The calculation of the NLR is straightforward, readily available, and reproducible at almost all institutions, with no additional expenditure. Since baseline NLR was not associated with survival or response to the anti-PD-1 antibody, advance patient selection remains difficult. However, our results show that the anticancer immune response is associated with NLR in the early phase of the treatment, and our data can help in clinical decision-making in circumstances such as discriminating tumor flares (or pseudoprogressions) from true progressions and facing moderate-to-severe irAEs.

The biologic basis of this result is not thoroughly understood. The expression of the Fas ligand, which was associated with poor prognosis in patients with RCC, showed a positive association with the NLR [29]. Patients with high NLRs showed lower percentages of CD8+ T cells and lower densities of tumor-infiltrating CD3+ T cells than patients with low NLRs [30]. In our study, high post-treatment NLR, PLR, and SII at week 6 were negatively correlated with PD-L1 expression, although statistical significance was not reached. Because of the small sample size and the fact that only 67% of patients had tumor tissue available for IHC analysis, an association between peripheral blood immune markers and tumor PD-L1 expression could have been masked. Nevertheless, many studies, including ours, suggest that the NLR in the peripheral blood could be a surrogate marker of anti-tumor immunity in patients receiving immunotherapy.

Another compelling aspect of our study is that the presence of liver metastasis was associated with the outcome of anti-PD-1 antibody treatment. The liver is an immunological organ, and has a large population of macrophages (resident Kupffer cells [KCs]), natural killer cells, and natural killer T cells, and yet maintains its immune tolerance to non-pathogenic antigens [31, 32]. Many cells that are resident in the liver, such as the liver sinusoidal endothelial cells, KCs, and dendritic cells, have crucial roles in reducing the immune response and maintaining an immune-suppressive status with the low abundance of major histocompatibility complexes and the lack of costimulatory molecules [33,34,35]. The immune tolerance maintained in the liver might explain the poor response to anti-PD-1 antibody treatment in patients with liver metastases. The presence of liver metastasis can help guide the selection of patients before anti-PD-1 antibody treatment, since this information would be available at the time of treatment initiation.

There are some limitations in our study.
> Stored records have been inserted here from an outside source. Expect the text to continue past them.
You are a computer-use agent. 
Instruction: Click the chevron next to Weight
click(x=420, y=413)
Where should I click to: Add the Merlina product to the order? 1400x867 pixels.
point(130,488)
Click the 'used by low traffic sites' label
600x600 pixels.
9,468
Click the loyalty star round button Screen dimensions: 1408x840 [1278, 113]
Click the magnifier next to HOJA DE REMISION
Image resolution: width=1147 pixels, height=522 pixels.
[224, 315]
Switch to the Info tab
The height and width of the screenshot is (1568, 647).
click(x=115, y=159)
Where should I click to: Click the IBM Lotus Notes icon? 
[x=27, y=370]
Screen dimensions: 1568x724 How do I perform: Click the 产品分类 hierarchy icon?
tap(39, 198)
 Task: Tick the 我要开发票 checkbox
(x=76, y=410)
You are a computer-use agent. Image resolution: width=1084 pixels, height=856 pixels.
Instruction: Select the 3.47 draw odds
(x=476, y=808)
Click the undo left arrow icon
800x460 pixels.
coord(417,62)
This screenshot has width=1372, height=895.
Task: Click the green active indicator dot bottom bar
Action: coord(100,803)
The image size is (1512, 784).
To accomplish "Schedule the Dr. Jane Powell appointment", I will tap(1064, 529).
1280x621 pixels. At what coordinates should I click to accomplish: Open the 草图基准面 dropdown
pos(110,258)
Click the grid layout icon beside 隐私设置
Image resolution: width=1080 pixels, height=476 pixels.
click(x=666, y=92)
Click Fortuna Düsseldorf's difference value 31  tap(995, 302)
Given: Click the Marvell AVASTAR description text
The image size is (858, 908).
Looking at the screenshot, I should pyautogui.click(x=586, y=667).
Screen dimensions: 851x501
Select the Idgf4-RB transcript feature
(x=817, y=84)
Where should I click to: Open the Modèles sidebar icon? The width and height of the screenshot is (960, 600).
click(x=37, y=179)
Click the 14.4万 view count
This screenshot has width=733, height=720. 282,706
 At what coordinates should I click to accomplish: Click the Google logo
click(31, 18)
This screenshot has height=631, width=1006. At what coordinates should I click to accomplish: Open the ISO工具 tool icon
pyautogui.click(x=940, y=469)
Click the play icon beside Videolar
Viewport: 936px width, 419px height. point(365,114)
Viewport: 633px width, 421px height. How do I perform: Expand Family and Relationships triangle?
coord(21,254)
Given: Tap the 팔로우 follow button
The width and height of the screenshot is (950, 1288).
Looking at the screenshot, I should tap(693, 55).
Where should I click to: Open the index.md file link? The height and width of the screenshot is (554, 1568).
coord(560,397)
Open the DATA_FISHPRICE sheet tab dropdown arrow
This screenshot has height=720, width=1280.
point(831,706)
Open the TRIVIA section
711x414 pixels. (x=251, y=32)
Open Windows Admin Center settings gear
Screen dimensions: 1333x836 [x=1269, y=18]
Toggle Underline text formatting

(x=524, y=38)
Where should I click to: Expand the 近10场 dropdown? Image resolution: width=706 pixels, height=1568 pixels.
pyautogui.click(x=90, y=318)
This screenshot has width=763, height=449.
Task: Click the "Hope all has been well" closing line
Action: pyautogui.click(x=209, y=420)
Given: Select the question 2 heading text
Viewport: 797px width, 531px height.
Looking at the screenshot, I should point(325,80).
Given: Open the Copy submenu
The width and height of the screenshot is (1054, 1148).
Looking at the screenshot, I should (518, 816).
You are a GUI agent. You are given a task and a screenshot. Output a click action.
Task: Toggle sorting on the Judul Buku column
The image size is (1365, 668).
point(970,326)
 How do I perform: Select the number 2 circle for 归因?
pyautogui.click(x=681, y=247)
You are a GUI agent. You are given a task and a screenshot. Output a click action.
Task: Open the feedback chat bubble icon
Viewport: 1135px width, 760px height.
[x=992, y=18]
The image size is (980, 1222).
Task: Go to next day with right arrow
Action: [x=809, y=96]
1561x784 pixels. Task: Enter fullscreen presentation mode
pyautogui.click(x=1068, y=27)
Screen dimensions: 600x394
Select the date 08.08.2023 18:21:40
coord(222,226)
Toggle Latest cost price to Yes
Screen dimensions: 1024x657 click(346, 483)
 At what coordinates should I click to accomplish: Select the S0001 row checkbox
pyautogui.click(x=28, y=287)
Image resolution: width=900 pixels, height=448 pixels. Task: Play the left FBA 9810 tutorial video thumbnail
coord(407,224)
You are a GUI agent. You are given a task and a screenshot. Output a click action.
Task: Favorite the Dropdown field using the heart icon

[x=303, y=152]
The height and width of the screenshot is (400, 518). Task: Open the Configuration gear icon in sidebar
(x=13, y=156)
First, this was a retrospective analysis of two prospective clinical trials, involving two centers in Korea. The generalizability of this study is limited, since all patients were treated in the clinical trials. Second, the response rate of 33% in our study patients is relatively high compared to the response rate previously reported with anti-PD-1 antibody treatment in NSCLC. This is possibly related to the small number of study population and the retrospective nature of our study that may have led to selection bias. Indeed, the relatively low percentages of response to anti-PD-1 antibody treatment and its substantial cost, and rare, but severe, immunologic AEs encourage us to search for more readily available biomarkers that could aid in identifying patients who are likely to respond to anti-PD-1 antibody treatment, thereby avoiding its toxicities in patients not expected to respond. Therefore, these limitations do not diminish the importance of our study, and the use of the post-treatment NLR at week 6 as an early marker of response that should be evaluated in future studies.

In conclusion, the NLR value at 6 weeks after initiation of treatment is a prognostic marker for patients with advanced NSCLC treated with anti-PD-1 antibody, and a potential predictive marker of response. Other clinical factors, including the site of metastasis, are also predictive of anti-PD-1 antibody efficacy. Further studies are warranted to evaluate the role of the 6-week NLR as a predictor in anti-PD-1 antibody treatment.